:: About this task ::
Which of the lines in the data below contain the string "Follow"? Copy each of them.

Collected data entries
------------------------------

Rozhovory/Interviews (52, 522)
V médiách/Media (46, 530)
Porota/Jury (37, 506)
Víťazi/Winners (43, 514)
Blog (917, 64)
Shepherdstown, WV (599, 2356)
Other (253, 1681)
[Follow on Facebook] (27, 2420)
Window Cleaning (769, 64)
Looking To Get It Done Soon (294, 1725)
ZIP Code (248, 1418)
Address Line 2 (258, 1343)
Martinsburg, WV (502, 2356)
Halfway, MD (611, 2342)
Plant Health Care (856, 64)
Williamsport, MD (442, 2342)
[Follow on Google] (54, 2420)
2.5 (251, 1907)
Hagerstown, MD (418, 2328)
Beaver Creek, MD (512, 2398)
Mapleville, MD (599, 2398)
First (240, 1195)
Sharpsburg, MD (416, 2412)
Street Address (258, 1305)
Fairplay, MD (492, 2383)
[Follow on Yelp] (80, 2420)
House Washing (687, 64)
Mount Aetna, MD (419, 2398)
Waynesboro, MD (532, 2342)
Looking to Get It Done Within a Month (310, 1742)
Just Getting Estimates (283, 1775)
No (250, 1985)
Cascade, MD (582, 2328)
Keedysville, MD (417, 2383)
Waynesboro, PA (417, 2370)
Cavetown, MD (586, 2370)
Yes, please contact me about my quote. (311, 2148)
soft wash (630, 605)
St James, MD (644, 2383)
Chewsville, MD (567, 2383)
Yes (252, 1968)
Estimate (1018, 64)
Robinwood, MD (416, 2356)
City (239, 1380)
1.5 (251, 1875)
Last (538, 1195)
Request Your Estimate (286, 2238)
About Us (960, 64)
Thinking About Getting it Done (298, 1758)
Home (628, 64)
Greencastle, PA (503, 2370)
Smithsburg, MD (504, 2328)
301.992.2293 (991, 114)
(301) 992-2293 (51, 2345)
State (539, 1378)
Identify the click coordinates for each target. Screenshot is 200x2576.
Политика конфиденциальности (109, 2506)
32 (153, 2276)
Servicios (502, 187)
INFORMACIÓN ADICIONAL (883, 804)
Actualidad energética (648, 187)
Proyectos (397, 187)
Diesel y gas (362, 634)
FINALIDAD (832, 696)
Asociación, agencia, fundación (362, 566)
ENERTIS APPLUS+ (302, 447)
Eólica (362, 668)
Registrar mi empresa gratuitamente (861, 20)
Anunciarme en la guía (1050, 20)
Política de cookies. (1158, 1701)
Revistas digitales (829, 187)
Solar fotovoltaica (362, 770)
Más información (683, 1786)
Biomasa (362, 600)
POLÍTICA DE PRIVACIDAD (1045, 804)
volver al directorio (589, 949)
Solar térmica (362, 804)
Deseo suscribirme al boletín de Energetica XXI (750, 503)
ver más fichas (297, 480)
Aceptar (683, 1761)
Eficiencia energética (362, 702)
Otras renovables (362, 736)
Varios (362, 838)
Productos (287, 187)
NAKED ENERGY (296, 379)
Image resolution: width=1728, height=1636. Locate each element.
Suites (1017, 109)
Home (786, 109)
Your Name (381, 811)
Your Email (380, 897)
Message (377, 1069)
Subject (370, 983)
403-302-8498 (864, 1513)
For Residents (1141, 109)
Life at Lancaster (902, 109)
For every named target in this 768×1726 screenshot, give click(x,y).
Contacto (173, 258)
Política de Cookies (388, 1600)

------------------------------

:: Solution ::
[Follow on Facebook] (27, 2420)
[Follow on Google] (54, 2420)
[Follow on Yelp] (80, 2420)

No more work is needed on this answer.